En ce qui concerne l'amendement CL110, la question que vous soulevez avait déjà été évoquée l'année dernière, lors des auditions que nous avions menées dans le cadre de la proposition de loi instaurant des mesures de sûreté à l'encontre des auteurs d'infractions terroristes à l'issue de leur peine. Toutefois, nous devons éviter tout risque de nature constitutionnel. Il faut s'assurer également de pas fragiliser l'équilibre trouvé par la loi du 3 juin 2016.
L'amendement CL111 vise à tirer les conséquences de la décision du Conseil constitutionnel que vous avez évoquée. Comme je le disais, il faut y travailler d'ici à la séance.
S'agissant de l'amendement CL112, ma lecture des textes est la même que la vôtre : cette disposition viendrait en coordination de celle qui avait été votée en 2016. Celle-ci avait supprimé toutes les remises et aménagements de peine pour les personnes condamnées pour terrorisme. Toutefois, là encore, il convient de s'assurer que la coordination sera adéquate.
L'amendement CL112 mentionne les articles 421-1 à 421-6 du code pénal, c'est-à-dire les dispositions concernant le terrorisme. Les articles 3 et 5 du projet de loi s'y réfèrent également, mais en excluant les infractions définies aux articles 421-2-5 et 421-2-5-1, relatives à l'apologie et à la promotion du terrorisme. Votre amendement inclut-il ces infractions ? Selon moi, par souci de cohérence avec le reste du texte, il vaudrait mieux les en exclure.
Par ailleurs, comment cet amendement s'inscrirait-il dans l'économie générale du texte – je pense en particulier aux mesures d'insertion prévues à l'article 5 et aux mesures de suivi, à l'article 3 ?

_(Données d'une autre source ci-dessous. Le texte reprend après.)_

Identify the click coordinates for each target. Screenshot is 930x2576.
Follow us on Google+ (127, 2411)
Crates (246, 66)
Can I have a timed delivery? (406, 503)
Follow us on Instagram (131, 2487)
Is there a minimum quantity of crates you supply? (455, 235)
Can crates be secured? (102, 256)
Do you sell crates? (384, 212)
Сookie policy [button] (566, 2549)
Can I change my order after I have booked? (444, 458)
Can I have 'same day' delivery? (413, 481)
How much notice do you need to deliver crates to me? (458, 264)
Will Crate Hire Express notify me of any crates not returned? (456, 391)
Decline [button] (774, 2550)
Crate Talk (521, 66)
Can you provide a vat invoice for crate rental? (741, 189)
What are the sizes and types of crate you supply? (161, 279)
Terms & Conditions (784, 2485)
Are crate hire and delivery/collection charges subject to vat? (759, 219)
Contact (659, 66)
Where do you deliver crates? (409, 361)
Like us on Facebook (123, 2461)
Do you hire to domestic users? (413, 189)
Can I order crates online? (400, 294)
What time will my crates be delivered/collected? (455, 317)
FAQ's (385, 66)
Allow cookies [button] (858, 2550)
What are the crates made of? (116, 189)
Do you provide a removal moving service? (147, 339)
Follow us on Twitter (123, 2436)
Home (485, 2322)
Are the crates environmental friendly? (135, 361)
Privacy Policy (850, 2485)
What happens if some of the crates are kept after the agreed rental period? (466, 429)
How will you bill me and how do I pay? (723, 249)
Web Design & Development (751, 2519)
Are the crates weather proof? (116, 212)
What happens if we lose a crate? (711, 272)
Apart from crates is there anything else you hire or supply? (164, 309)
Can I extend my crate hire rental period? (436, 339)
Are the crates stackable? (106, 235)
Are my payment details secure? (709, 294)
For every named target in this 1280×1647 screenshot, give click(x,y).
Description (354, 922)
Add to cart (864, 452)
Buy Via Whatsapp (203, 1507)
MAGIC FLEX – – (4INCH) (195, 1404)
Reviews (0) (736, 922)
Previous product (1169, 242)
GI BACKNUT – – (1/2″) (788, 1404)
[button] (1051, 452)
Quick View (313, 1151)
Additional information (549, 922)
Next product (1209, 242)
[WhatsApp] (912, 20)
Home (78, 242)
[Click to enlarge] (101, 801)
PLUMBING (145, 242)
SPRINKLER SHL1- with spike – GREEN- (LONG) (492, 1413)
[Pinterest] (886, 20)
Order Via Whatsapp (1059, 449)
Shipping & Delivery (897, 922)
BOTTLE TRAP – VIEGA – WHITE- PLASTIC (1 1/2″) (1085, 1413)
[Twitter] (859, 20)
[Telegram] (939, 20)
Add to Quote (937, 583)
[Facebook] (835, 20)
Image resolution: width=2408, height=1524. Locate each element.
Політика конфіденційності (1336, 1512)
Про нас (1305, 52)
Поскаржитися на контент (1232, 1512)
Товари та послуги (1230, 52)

Il ne faut en effet pas intégrer les dispositions dont vous parlez, pour préserver la cohérence du texte. Ce sont très clairement les faits de terrorisme en eux-mêmes pour lesquels la libération sous contrainte n'est pas acceptable – principe que fixent déjà les lois de 2016. Je ne vois pas l'intérêt d'aller plus loin. Cet amendement ne vise pas non plus à détricoter les textes qui fondent notre réponse concernant les personnes ayant commis des actes de terrorisme et qui sortent de prison. Il s'agit simplement d'opérer une coordination entre le code pénal et le code de procédure pénale, car les dispositions actuelles sont disparates.
Je suis parfaitement d'accord : il s'agit d'une coordination.
Pour répondre à votre première question, monsieur Eliaou, le Conseil constitutionnel a déjà jugé que les délits d'apologie et de provocation au terrorisme ne pouvaient pas être soumis aux mêmes dispositions que les actes de terrorisme.
Il me semble que l'amendement CL112 aurait pu être adopté en l'état, mais je veux bien que l'on opère les vérifications demandées par M. le rapporteur. Mon objectif est non pas de créer des difficultés mais de trouver des solutions. Si nous aboutissons à une rédaction satisfaisante d'ici à la séance, je ne vois aucun inconvénient à retirer mes amendements à ce stade.
Les amendements sont retirés.
Suivant l'avis du rapporteur, la Commission rejette l'amendement CL104 de M. Ugo Bernalicis.
Titre
Suivant l'avis du rapporteur, la Commission rejette l'amendement CL99 de Mme Emmanuelle Ménard.
La Commission adopte l'ensemble du projet de loi modifié.
Le projet de loi sera examiné dans l'hémicycle à compter du 1er juin.
Mes chers collègues, je vous remercie de votre présence assidue.
La réunion se termine à 14 heures.
Membres présents ou excusés
En raison de la crise sanitaire, les relevés de présence sont suspendus.